La invasión rusa de Ucrania y el genocidio de Gaza han contribuido a acelerar la transición a una nueva era geopolítica que, en rigor, comenzó a erigirse tras el 11S, pero que ha recibido un impulso decisivo en los primeros meses de la segunda presidencia de Trump, con la ruptura de la alianza transatlántica llamada Occidente y la política de mano tendida al régimen putinista.

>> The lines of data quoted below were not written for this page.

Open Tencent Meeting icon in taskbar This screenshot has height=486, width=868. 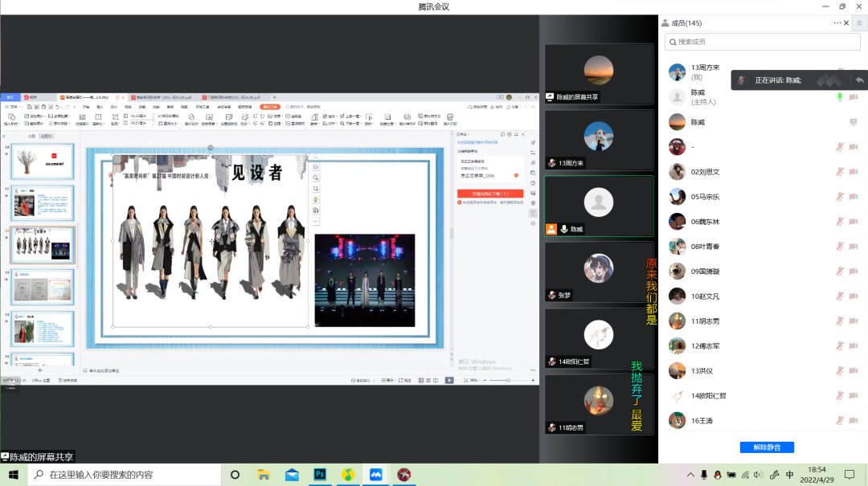pos(375,475)
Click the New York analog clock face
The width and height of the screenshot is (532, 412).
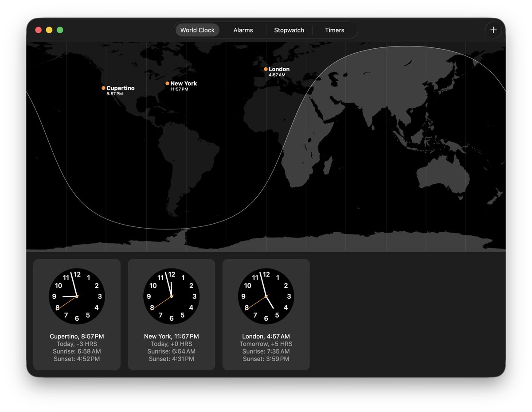coord(171,296)
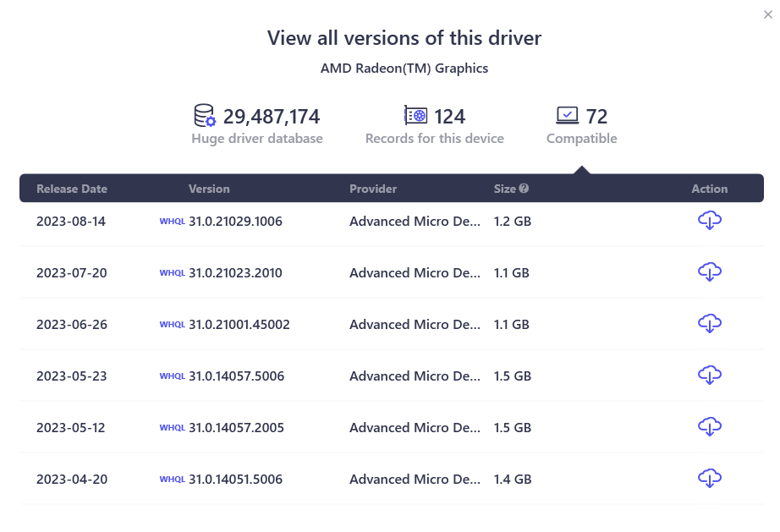Click the Version column header
The width and height of the screenshot is (780, 532).
(209, 189)
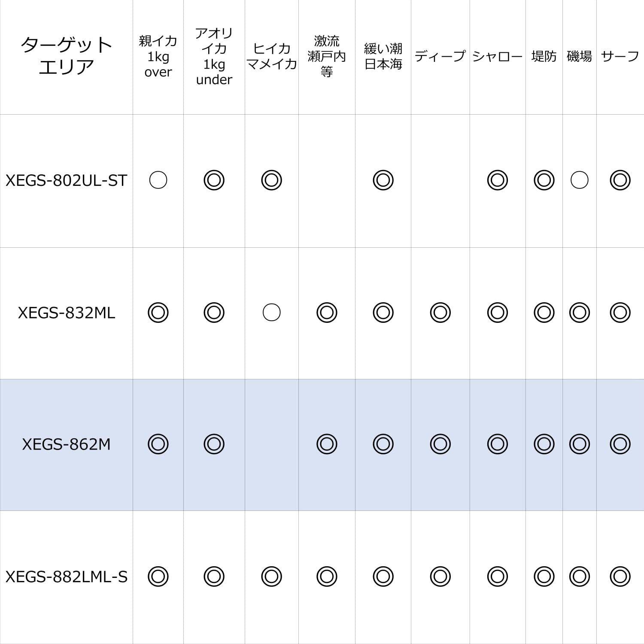Click single circle for XEGS-832ML ヒイカ マメイカ

[x=271, y=313]
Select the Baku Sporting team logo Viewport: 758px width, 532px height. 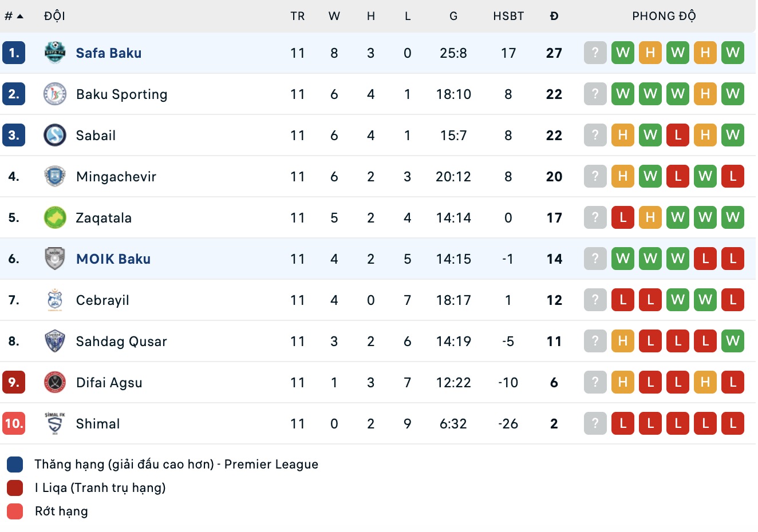pos(54,94)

El viejo mundo que no acababa de morir ha quedado sepultado, finalmente, por el nuevo orden global dominado aún por Estados Unidos, pero en el que se consolida el papel dominante de una China cada vez más fuerte, junto a la emergencia de Brasil y, en particular, de dos potencias como India y Arabia Saudí, gobernadas por líderes autocráticos, con ansias expansionistas. Rusia, China, Arabia Saudí e India sostienen valores contrarios a los que la Unión Europea proclama como propios –los de las democracias liberales–, pese a que en el último cuarto de siglo ésta ha actuado contra ellos o al margen de ellos, como lo muestra emblemáticamente su indecente y sistemática política contra inmigrantes y refugiados.
La mayor amenaza para nuestras democracias sigue siendo su desconexión de la ciudadanía y no hay mejor solución que hacerla partícipe de su defensa poniendo en el centro una cultura de derechos humanos y de paz
Desde hace casi dos décadas, la UE naufraga en una decadencia ética que está en el origen de la crisis de legitimidad que arrastra para buena parte de la ciudadanía europea. Una decadencia que encuentra su epítome en el incondicional apoyo de las instituciones de la UE y de buena parte de sus gobiernos al Estado de Israel. Una alianza que se remonta a las décadas previas de ocupación, régimen de apartheid y masacres periódicas contra palestinos y libaneses, pero que se ha mostrado con toda crudeza durante el genocidio perpetrado por el gobierno de Netanyahu contra la población de Gaza desde los atentados terroristas de Hamas, el 7 de octubre.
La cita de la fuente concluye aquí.